Ideas presented here are free. They are presented for the community to use how they see fit. All I ask is just a thanks if they should be used.
Here's a big response to a big post. I'll use your section numbers, and refrain from quoting large chunks of your post.
1. Gulids/Alignment
The guild system will be critical to a game like this. I'm reminded a little of X2: The Threat by your ideas for building and managing organizations, and I think you're on the right track with limiting this sort of high-level behavior to guilds. After all, having 5000 player-owned factories in each system would be impractical.
The actual mechanics of administrating such an organization will require considerable refinement from the bare-bones idea you've sketched out here. No doubt a wide array of problems and opportunities will present themselves during that process. Don't get too terribly attached to any specific aspect of guild operation before you find out what will work and what won't. I lack the expertise to advise you in this, so I'll leave you to it.
2. Resources/Building
I like the resource system. Two is plenty (it looks like minerals and vespene to me!), and it opens up room for a lot of different refineries and factories that can be used to convert the resources into usable components, which gives you more strategic targets to attack or defend. Raiding is also improved, because you can steal actual components, rather than risking your ships just to get resources that you could have gotten from an asteroid. That's good work.

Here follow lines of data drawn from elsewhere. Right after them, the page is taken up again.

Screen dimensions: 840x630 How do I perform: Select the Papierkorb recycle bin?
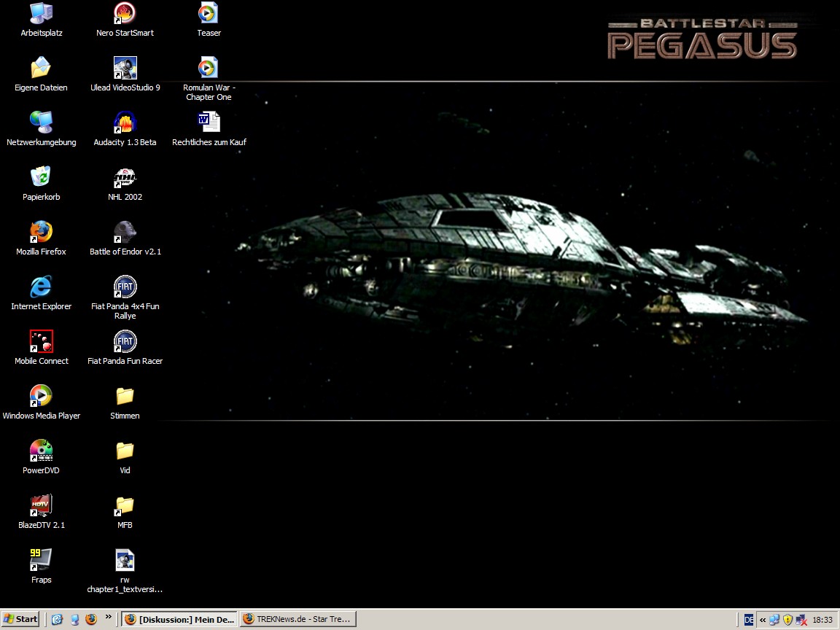coord(41,177)
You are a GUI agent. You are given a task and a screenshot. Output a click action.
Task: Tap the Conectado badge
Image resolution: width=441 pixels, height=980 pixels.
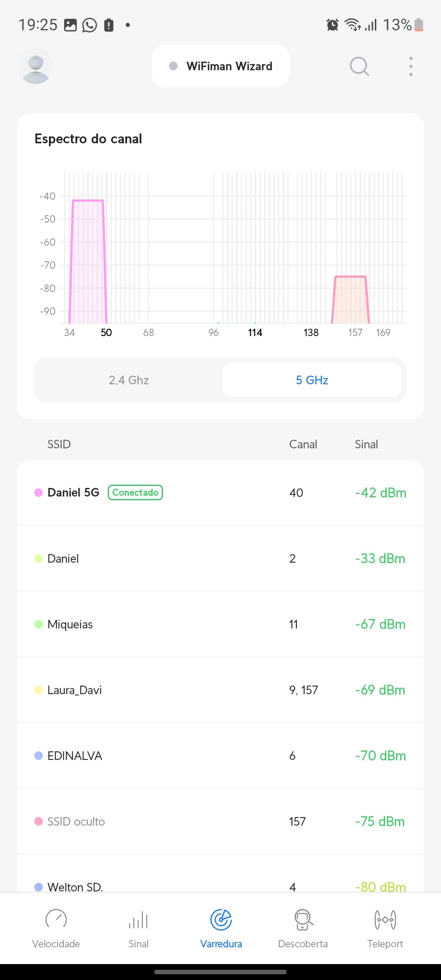click(135, 492)
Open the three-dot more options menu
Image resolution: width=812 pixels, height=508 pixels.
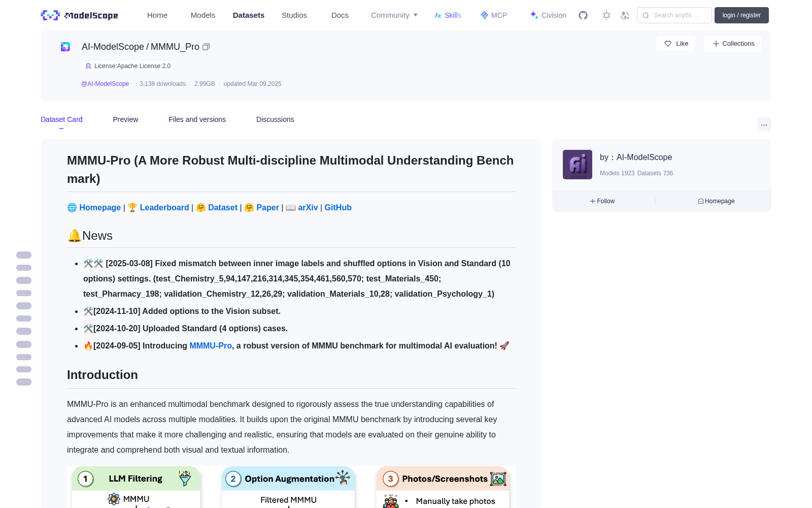(764, 124)
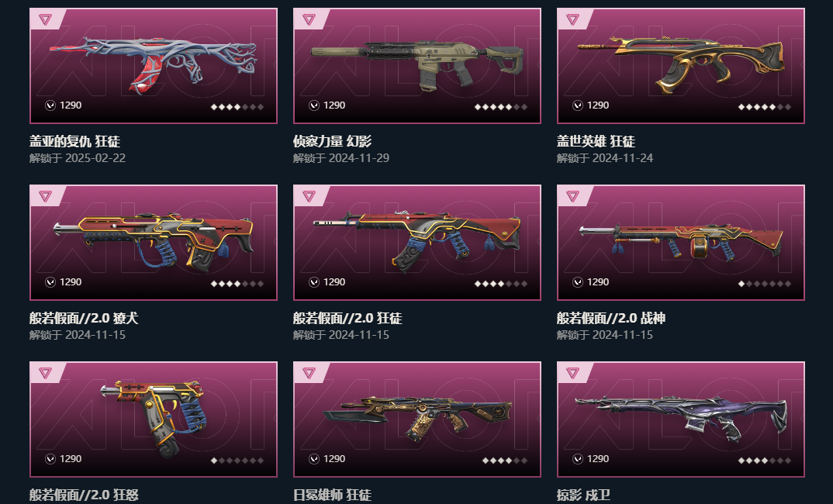Click the tier badge on 般若假面//2.0 战神 card
Viewport: 833px width, 504px height.
(572, 196)
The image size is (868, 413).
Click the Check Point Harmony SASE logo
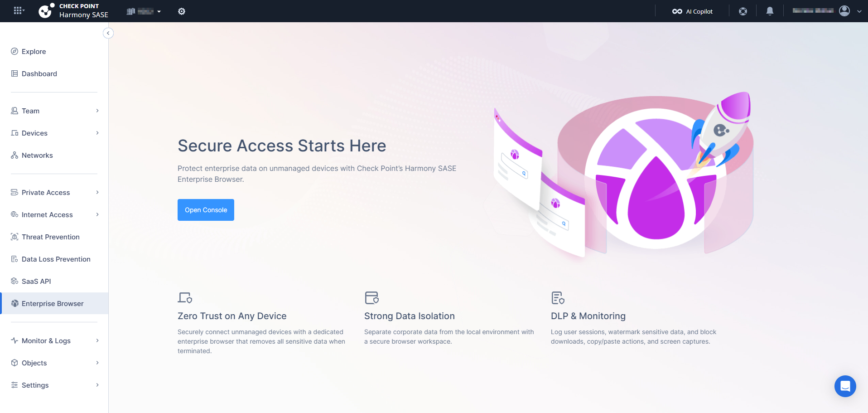(x=73, y=11)
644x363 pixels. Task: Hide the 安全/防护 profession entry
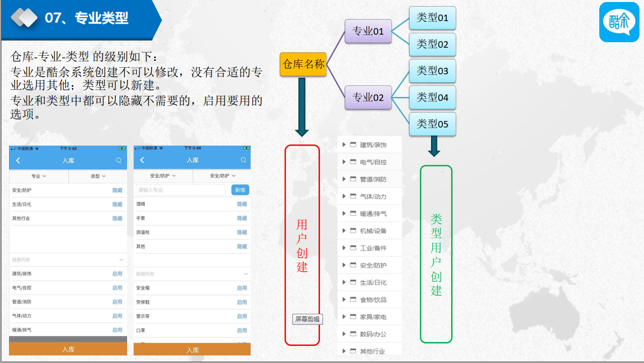pos(118,190)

Resource levels are another good idea. I'm guessing that resources will be either found in richer forms or enriched artificially by players/guilds in-game. This is good, both because it will rarify the more valuable goods and because it will put more value in the infrastructure of the guild, which is beginning to look like a huge portion of this game's focus. I'm not entirely sure about this, but it might be worthwhile to "refine" one or both of the resources into different resources. You harvest crude oil, and then refine it into kerosene, diesel fuel, gasoline, petroleum jelly, and plastics. Something like that.
As with all elements of the game's economy, you should make absolutely certain that the game adheres to economic principles and is a believable and intelligible system. If you have a robust economics model, players will be better able to use it, and less likely to exploit it. X2 has a terrible problem with this. Do better than they did.
3. Build/Technology Trees
Building is a little bit confusing to me. You offer what looks like a free-form blueprint system in section 2, but in 3 you divide ships into classes and offer specifications for them as though they're pre-fabricated. Look at this thread for some recent discussion on ship design systems. It might give you some good ideas.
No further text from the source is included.